● **FRAGMENTO DEL DOCUMENTO**:
Sólo quedaba permitir la entrada al recinto de los degolladores y la celebración de simulacros de juicios sumarísimos en el patio. “A quien más insultaban y de una manera más rabiosa era a Melquíades Álvarez”, asegura Baroja, preguntándose a continuación: “¿Por qué este grupo de gente asesina y mediocre odiaba a quien era un republicano y un gran orador?”. Él mismo aportaba la respuesta: “Probablemente por eso, por envidia”.
Ochenta años después de su asesinato tal día como mañana lunes, el recuerdo de Melquíades Álvarez ha quedado circunscrito a su Asturias natal
Aunque esta vez las víctimas fueron fusiladas, García Venero asegura que Melquíades Álvarez trató de hacer su último alegato como “ateniense en el ágora” y “un miliciano le asestó un terrible bayonetazo en la garganta”. Algo similar a una cicatriz en el cuello puede apreciarse en las fotocopias de las fotografías de su cadáver que constan en el sumario instruido por el juzgado número 5 de Madrid con motivo de la entrega de docena y media de cuerpos inertes en el cementerio del Este. Junto al de Melquíades Álvarez, estaban los del líder agrario Martínez de Velasco, los exministros Rico Avello y Álvarez Valdés, el falangista Fernando Primo de Rivera, el copiloto del Plus Ultra Ruiz de Alda, el africanista general Capaz o el ultraderechista doctor Albiñana.

● **TAREA 1**: En el fragmento sobre la muerte de Melquíades Álvarez, ¿qué juzgado instruyó el sumario donde constan las fotografías de su cadáver?
● **TAREA 2**: Retoma el fragmento sobre la muerte de Melquíades Álvarez y sigue escribiéndolo a partir de su última frase.

● **DATOS APORTADOS**:
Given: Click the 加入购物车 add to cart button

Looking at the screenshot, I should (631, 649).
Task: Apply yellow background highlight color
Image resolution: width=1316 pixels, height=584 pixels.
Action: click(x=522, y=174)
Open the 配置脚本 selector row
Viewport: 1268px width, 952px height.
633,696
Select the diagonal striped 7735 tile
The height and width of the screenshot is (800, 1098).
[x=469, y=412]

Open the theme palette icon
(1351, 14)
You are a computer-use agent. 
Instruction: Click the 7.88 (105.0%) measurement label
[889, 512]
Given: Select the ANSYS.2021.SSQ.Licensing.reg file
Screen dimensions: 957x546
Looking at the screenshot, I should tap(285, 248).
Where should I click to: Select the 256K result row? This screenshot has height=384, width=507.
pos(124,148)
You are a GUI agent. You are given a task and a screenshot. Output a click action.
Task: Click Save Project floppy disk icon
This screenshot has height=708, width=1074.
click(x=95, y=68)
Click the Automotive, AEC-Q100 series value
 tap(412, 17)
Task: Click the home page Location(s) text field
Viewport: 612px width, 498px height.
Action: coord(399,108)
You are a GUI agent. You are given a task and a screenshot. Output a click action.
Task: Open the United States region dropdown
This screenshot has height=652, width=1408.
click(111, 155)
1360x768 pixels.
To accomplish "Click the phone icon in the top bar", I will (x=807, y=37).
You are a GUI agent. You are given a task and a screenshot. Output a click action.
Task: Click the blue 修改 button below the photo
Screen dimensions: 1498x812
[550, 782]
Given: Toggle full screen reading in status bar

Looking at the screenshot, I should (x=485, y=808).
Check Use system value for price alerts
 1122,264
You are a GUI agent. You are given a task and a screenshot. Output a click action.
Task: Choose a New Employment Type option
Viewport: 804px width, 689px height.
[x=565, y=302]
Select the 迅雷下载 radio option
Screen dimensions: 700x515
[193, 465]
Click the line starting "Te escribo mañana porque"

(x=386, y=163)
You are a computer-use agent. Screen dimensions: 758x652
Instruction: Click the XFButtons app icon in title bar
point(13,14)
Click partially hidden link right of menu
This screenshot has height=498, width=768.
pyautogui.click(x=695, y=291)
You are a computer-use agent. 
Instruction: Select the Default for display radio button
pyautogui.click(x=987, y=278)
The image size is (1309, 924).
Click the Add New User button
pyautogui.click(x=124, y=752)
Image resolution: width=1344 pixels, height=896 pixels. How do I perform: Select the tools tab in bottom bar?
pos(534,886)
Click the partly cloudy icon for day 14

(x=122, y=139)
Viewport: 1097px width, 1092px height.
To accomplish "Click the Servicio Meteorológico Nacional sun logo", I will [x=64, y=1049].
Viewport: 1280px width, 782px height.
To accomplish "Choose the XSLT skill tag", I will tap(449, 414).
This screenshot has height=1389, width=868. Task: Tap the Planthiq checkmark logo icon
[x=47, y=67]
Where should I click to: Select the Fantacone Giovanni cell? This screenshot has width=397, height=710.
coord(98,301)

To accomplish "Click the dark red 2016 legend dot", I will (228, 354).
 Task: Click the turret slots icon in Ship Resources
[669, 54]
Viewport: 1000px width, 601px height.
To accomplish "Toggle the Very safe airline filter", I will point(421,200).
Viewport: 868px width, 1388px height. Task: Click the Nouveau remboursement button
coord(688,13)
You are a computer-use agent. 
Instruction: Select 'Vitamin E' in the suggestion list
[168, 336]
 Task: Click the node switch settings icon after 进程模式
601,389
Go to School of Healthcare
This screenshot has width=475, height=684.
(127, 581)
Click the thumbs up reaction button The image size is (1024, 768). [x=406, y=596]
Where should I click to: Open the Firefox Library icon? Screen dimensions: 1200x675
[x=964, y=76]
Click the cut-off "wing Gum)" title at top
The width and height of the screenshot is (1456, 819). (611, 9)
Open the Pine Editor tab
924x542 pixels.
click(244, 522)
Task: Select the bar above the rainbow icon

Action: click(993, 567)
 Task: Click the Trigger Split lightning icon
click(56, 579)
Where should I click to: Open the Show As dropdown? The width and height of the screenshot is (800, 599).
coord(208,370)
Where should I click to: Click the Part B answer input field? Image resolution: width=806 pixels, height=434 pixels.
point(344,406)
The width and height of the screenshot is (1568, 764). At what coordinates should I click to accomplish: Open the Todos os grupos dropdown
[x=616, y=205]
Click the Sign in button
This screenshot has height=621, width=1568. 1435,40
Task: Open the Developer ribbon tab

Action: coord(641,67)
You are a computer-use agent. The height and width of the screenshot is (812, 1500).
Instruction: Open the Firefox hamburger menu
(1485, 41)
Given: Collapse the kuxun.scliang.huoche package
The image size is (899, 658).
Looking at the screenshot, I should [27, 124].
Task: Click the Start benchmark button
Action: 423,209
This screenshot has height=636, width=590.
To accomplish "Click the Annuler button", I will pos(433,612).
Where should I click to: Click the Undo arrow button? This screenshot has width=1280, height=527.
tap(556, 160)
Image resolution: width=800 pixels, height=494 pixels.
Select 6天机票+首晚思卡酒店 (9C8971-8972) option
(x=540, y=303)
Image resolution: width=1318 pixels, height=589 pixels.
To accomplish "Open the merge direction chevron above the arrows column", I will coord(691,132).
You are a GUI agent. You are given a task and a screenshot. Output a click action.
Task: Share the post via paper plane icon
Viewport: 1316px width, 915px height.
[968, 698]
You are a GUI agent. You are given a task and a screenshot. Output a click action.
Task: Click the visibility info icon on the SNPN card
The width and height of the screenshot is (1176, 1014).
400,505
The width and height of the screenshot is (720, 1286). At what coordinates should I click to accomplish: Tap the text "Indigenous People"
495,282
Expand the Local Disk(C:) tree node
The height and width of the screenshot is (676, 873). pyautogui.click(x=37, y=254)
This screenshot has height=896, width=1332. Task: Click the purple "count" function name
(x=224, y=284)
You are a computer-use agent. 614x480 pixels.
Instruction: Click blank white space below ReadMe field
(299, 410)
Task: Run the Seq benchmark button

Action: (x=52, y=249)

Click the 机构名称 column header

● **RESPUESTA 1**: El juzgado número 5 de Madrid.

● **RESPUESTA 2**:
Aunque Azaña se había alegrado cruelmente de que, tras la victoria del Frente Popular, la Comisión de Actas hubiera despojado de su escaño a 'don Melquis' –como le llamaba con sorna-, cuando se enteró de lo ocurrido, ya en calidad de presidente de la República, sufrió un gran disgusto y entró en depresión. “¡Han asesinado a Melquíades…!”, repetía acariciando la dimisión. “¡Esto no, esto no! Me asquea la sangre… Nos ahogará a todos…”. Según su cuñado Cipriano Rivas Cheriff, fue preciso llamar con urgencia a su amigo y confidente Ossorio y Gallardo para que le convenciera de que debía seguir en el cargo.
La reacción del ministro de Trabajo Indalecio Prieto fue de similar abatimiento. “Con esto hemos perdido la guerra”, cuentan que dijo. Se trataba de algo equivalente, en términos de legitimidad moral, a lo que acababa de ocurrirle al otro bando cuando cinco noches antes, “bajo una luna de pergamino” apareció en el camino de Viznar a Alfacar el cadáver del poeta que veía “muslos” en los “peces despistados” y soñaba con “dormir el sueño de las manzanas”.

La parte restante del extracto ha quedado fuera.